## begin Article
It may not have been Stephens Lake Park, but there were an awful lot of familiar faces at this year’s Forecastle Festival in Kentucky. Forecastle, which is held each year at the Waterfront Park in downtown Louisville, is known to have shared a few names with Roots N Blues in recent years (Hint: The Avett Brothers, Nathaniel Rateliff & The Night Sweats, Shovels and Rope among others).

This year’s lineup featured five different Roots N Blues alum: Lucero, Margo Price, Houndmouth, Trampled By Turtles and Jason Isbell & The 400 Unit. The acts spanned across all three days and, of course, were some of the highlights of the weekend.

The first RNB alum to hit the waterfront stage was Lucero on Friday. Described as a country/punk mix, the group blends the two opposing genres together in a way that first have the audience confused but leave them head banging.  The group teased their upcoming album with new tracks along with some of the classics like, “For the Lonely Ones” and “Texas and Tennessee” and delivered a raw and authentic hour of tunes.
## end Article
## begin Provided information
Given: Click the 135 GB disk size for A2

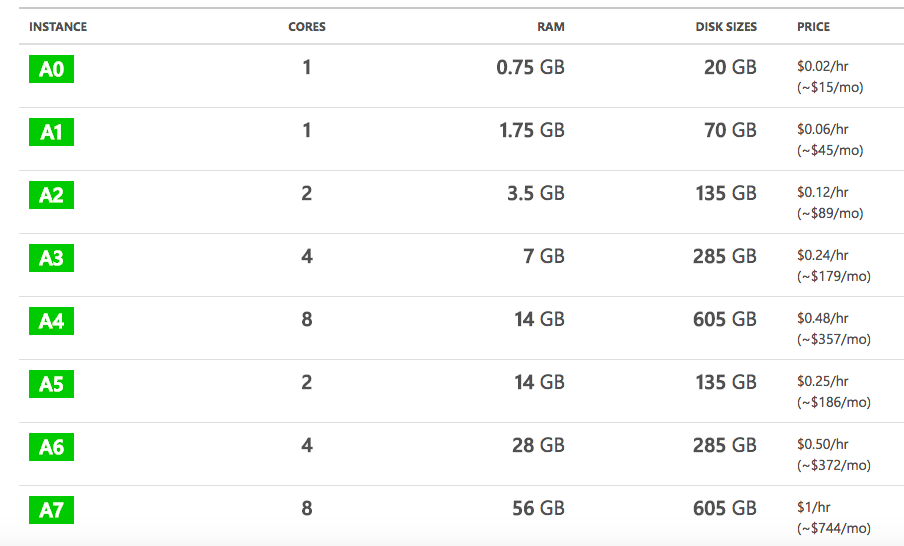Looking at the screenshot, I should point(726,193).
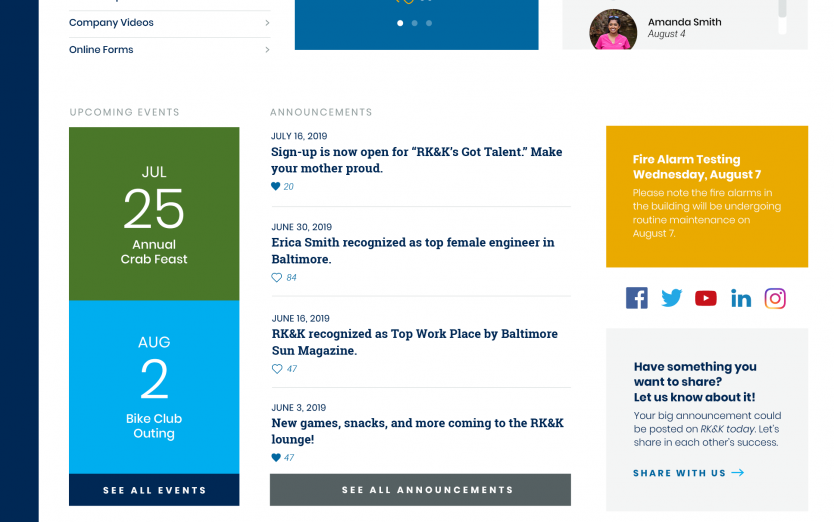This screenshot has width=834, height=522.
Task: Open the Annual Crab Feast event tile
Action: tap(154, 214)
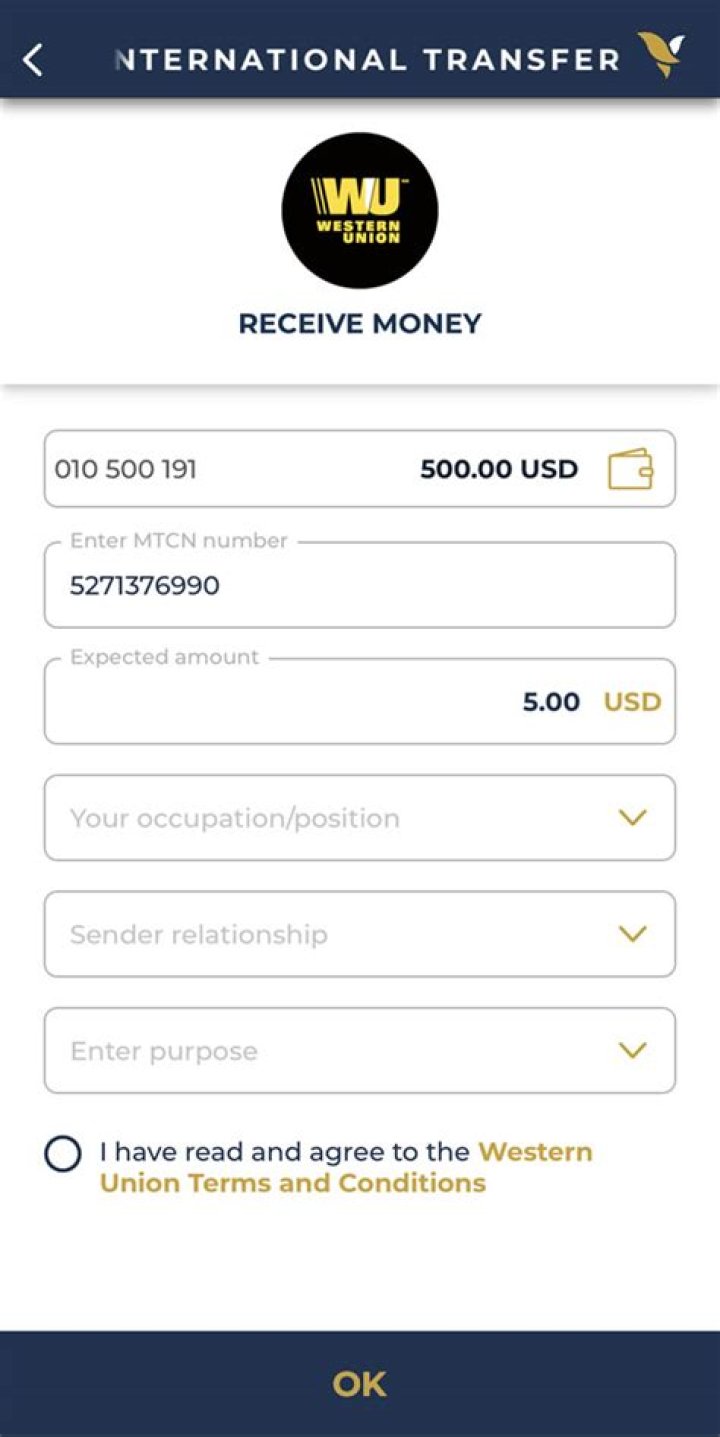The image size is (720, 1437).
Task: Open Western Union Terms and Conditions link
Action: click(x=346, y=1167)
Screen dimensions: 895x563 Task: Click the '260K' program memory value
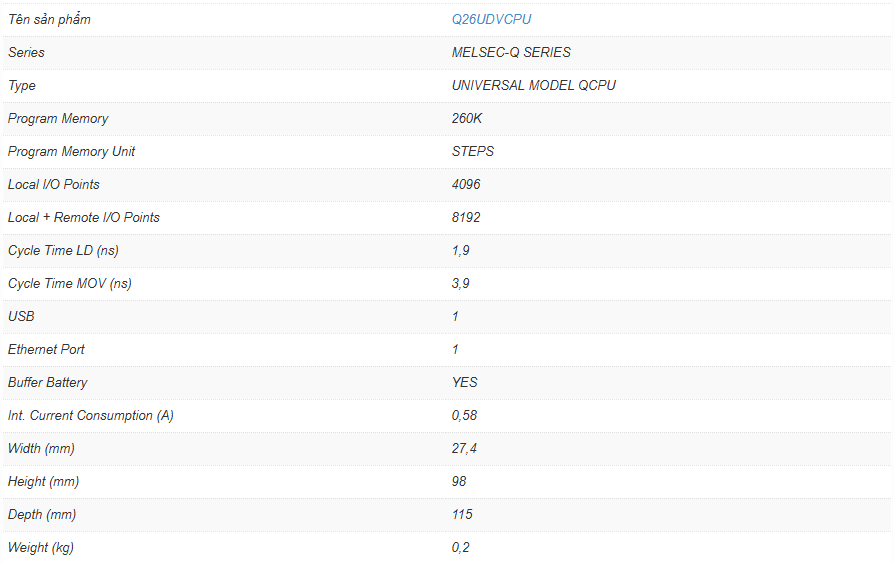tap(467, 118)
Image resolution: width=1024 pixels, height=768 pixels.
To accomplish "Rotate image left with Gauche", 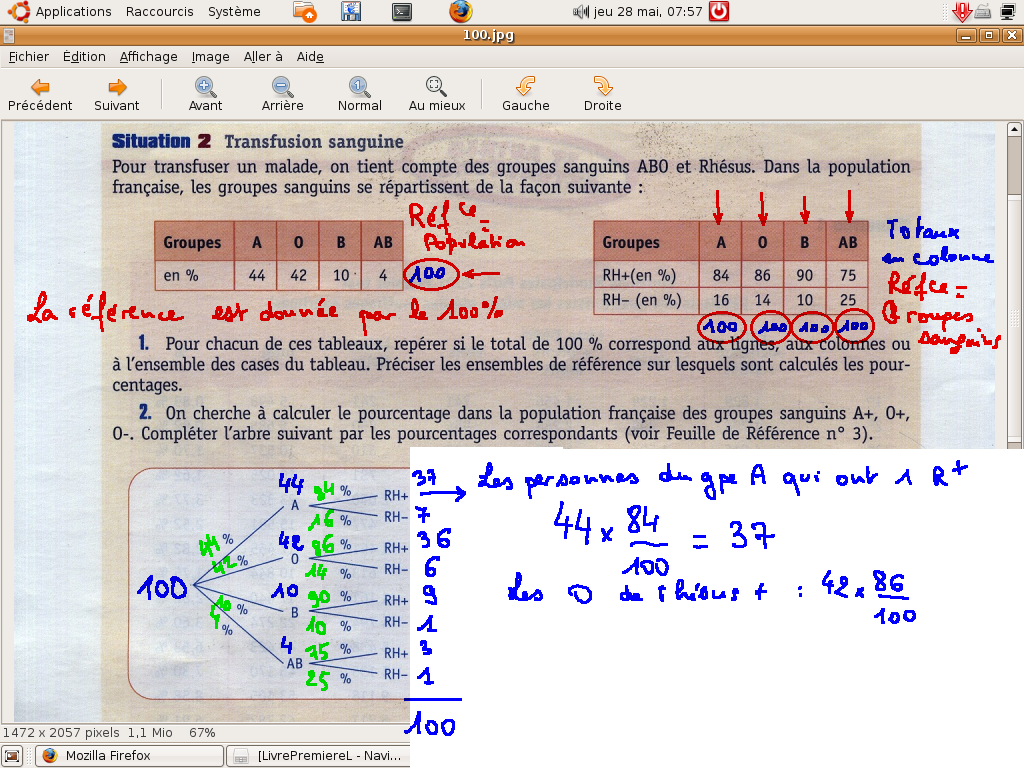I will click(x=525, y=94).
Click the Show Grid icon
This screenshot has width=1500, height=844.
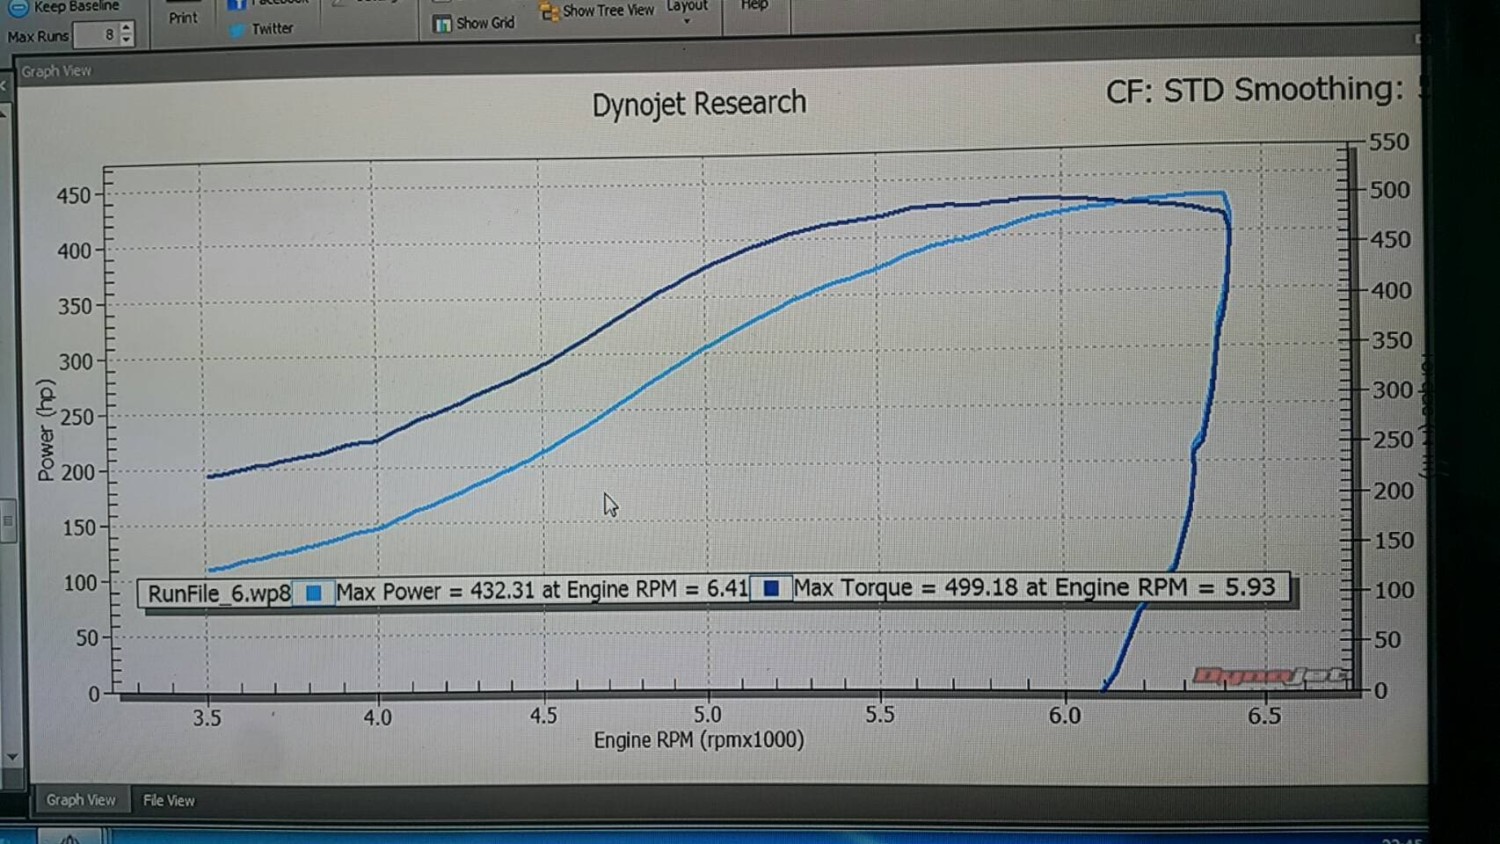tap(442, 24)

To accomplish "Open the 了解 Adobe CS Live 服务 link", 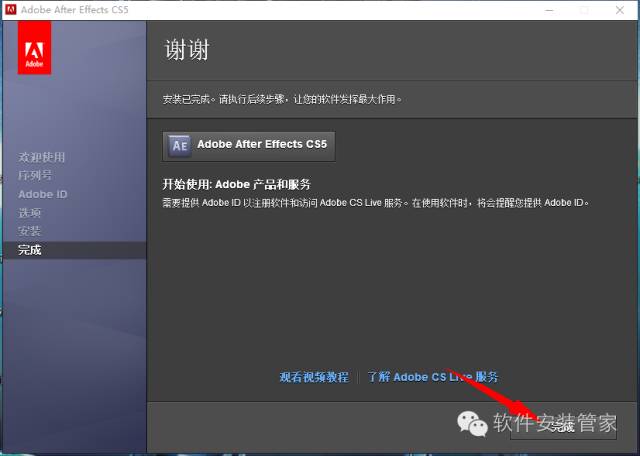I will 432,377.
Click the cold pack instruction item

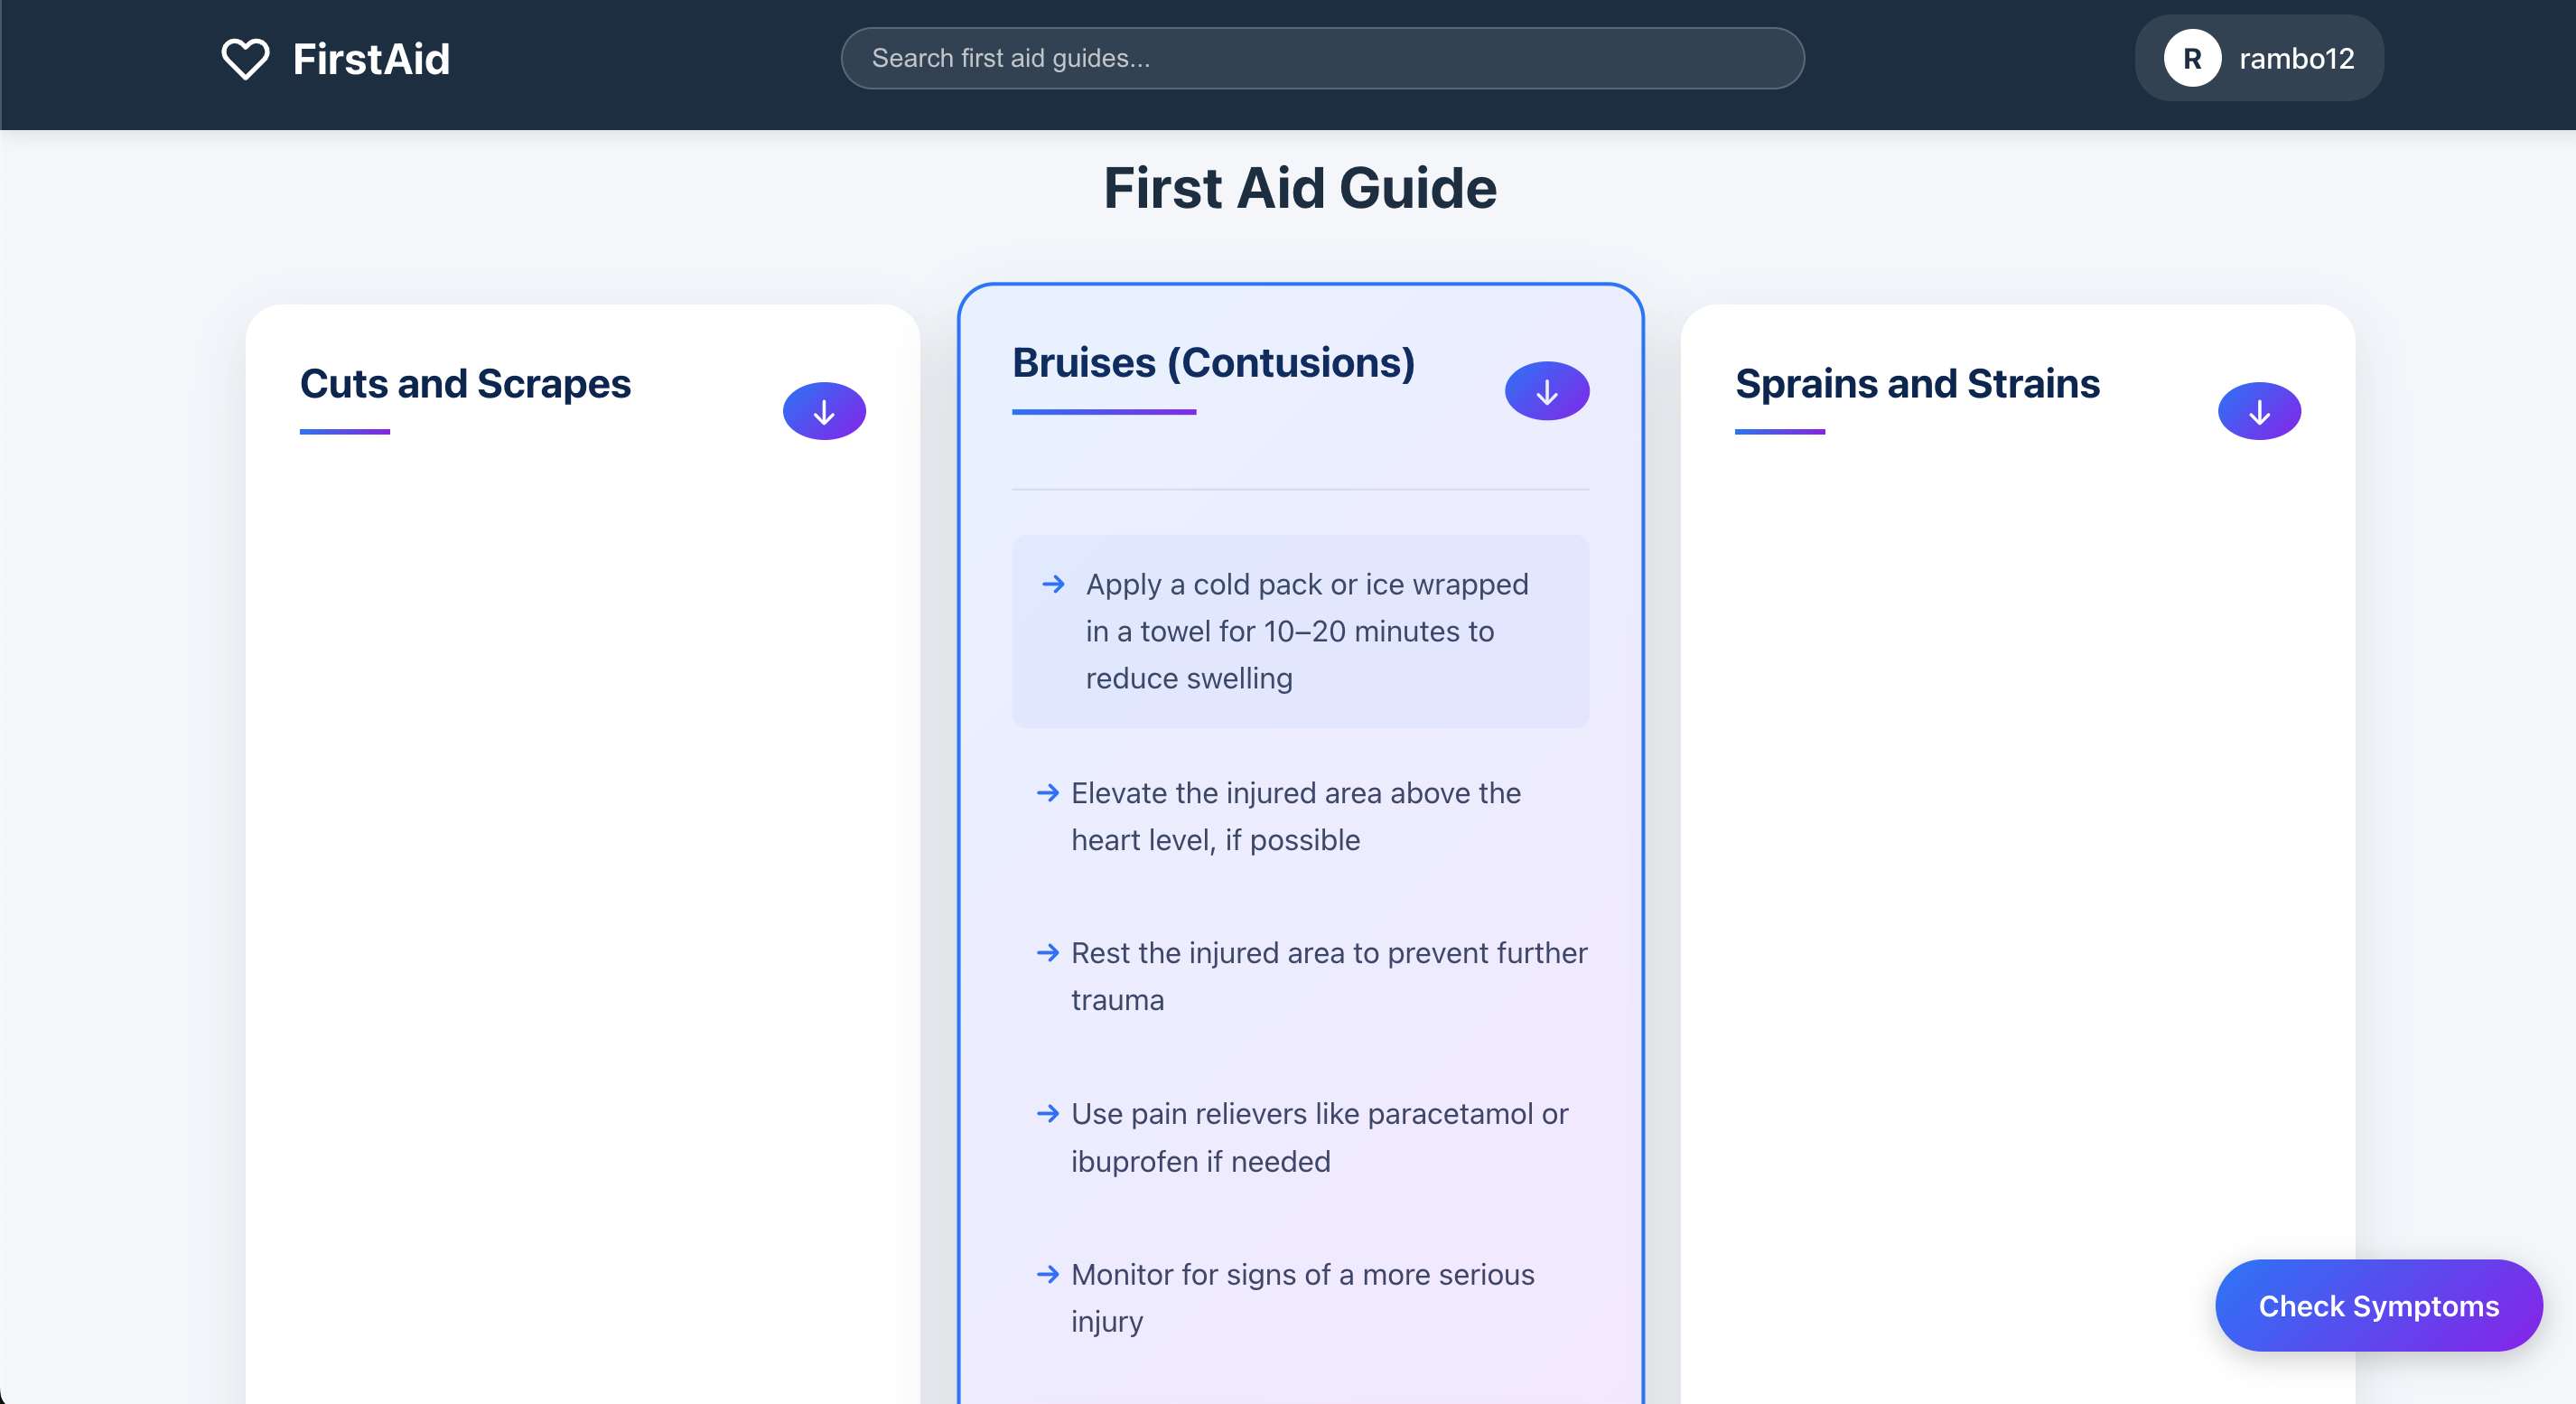tap(1300, 631)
## end Provided information
**Exercise aim**. Return the Forecastle Festival article in full, word for word.

**Output of the exercise**.
It may not have been Stephens Lake Park, but there were an awful lot of familiar faces at this year’s Forecastle Festival in Kentucky. Forecastle, which is held each year at the Waterfront Park in downtown Louisville, is known to have shared a few names with Roots N Blues in recent years (Hint: The Avett Brothers, Nathaniel Rateliff & The Night Sweats, Shovels and Rope among others).

This year’s lineup featured five different Roots N Blues alum: Lucero, Margo Price, Houndmouth, Trampled By Turtles and Jason Isbell & The 400 Unit. The acts spanned across all three days and, of course, were some of the highlights of the weekend.

The first RNB alum to hit the waterfront stage was Lucero on Friday. Described as a country/punk mix, the group blends the two opposing genres together in a way that first have the audience confused but leave them head banging.  The group teased their upcoming album with new tracks along with some of the classics like, “For the Lonely Ones” and “Texas and Tennessee” and delivered a raw and authentic hour of tunes.